--- START OF Supplied records ---

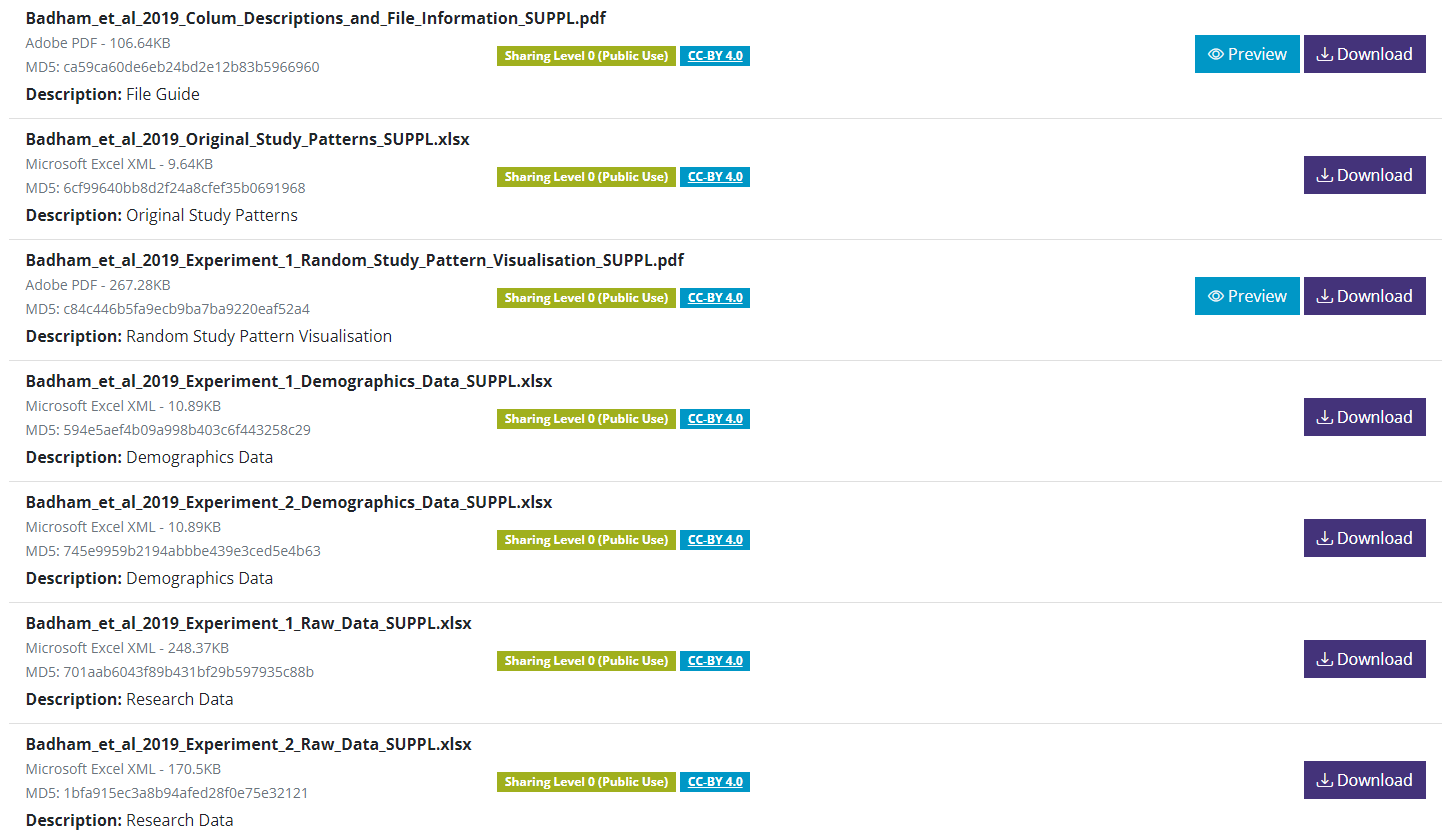The height and width of the screenshot is (836, 1449).
Task: Click the download arrow icon for Experiment 2 Raw Data
Action: point(1325,780)
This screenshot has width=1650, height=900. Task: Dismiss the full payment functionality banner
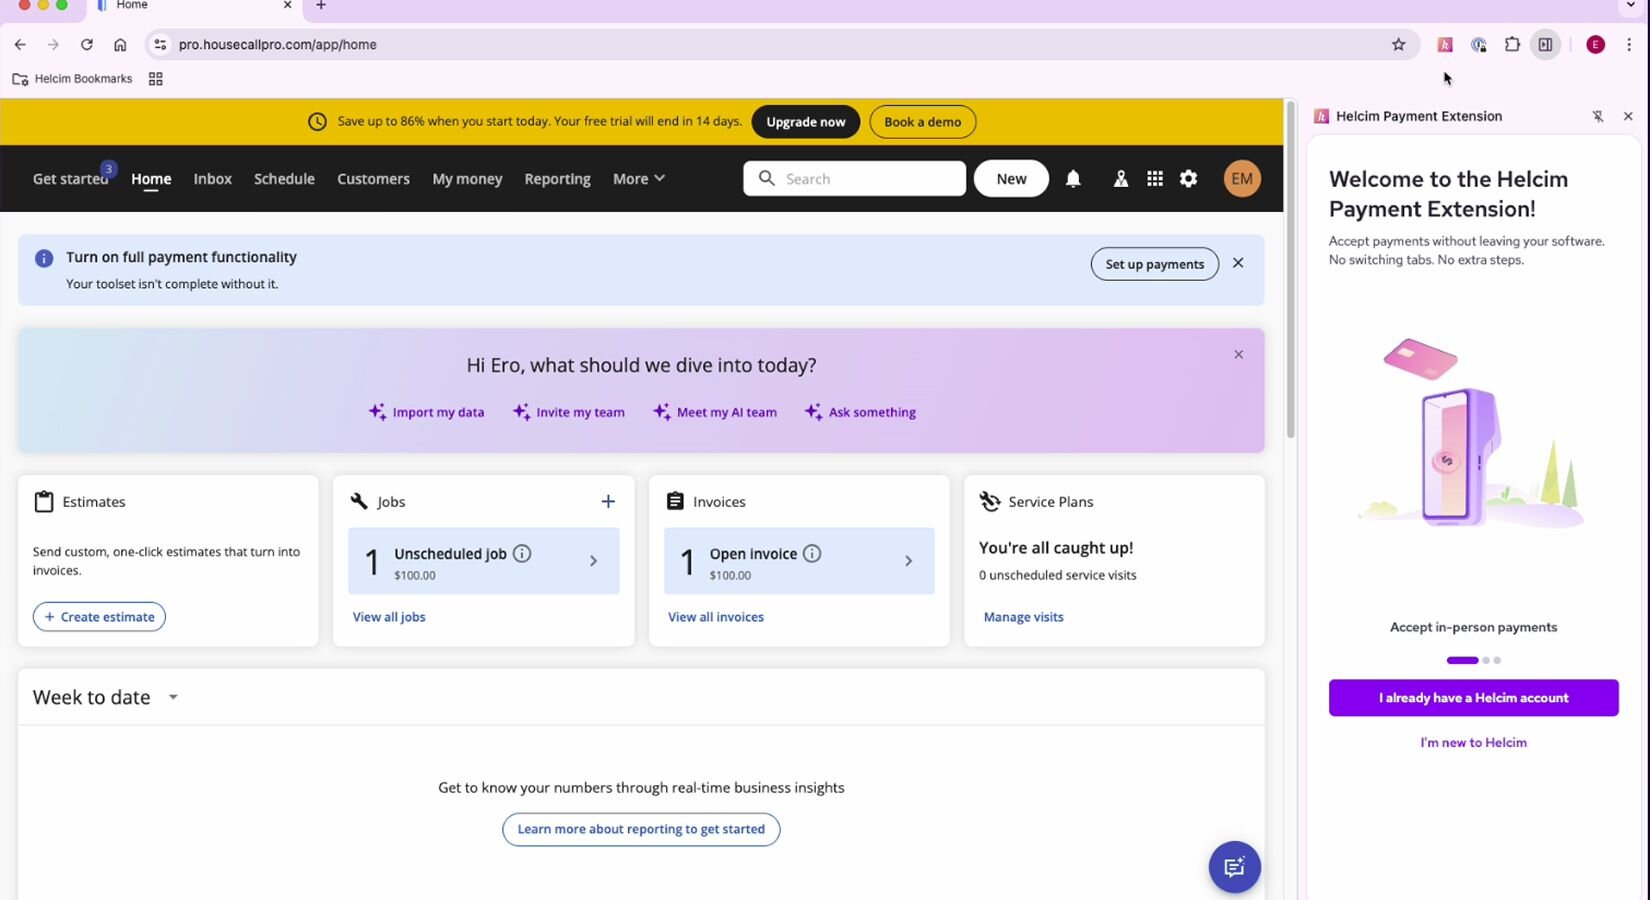click(x=1238, y=263)
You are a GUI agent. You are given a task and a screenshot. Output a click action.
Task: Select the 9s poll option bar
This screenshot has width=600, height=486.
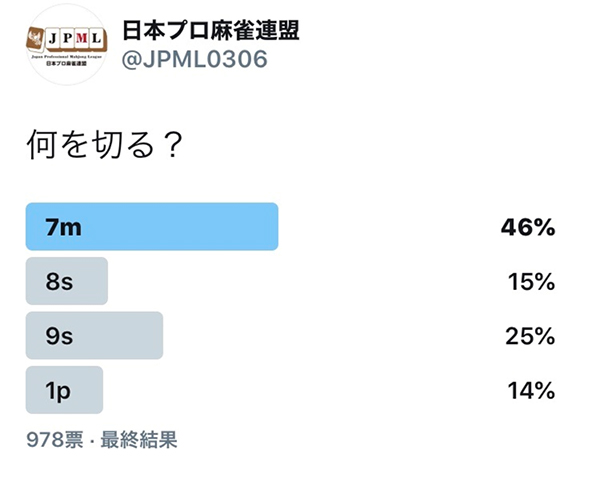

--- END OF Supplied records ---

Goal -> Convert each line of the material above into a string in a JSON list, one string per line, with blank lines and pictures omitted.

Right answer ->
[
  "The height and width of the screenshot is (836, 1449).",
  "Task: Click the download arrow icon for Experiment 2 Raw Data",
  "Action: point(1325,780)",
  "This screenshot has width=1650, height=900. Task: Dismiss the full payment functionality banner",
  "click(x=1238, y=263)",
  "You are a GUI agent. You are given a task and a screenshot. Output a click action.",
  "Task: Select the 9s poll option bar",
  "This screenshot has width=600, height=486."
]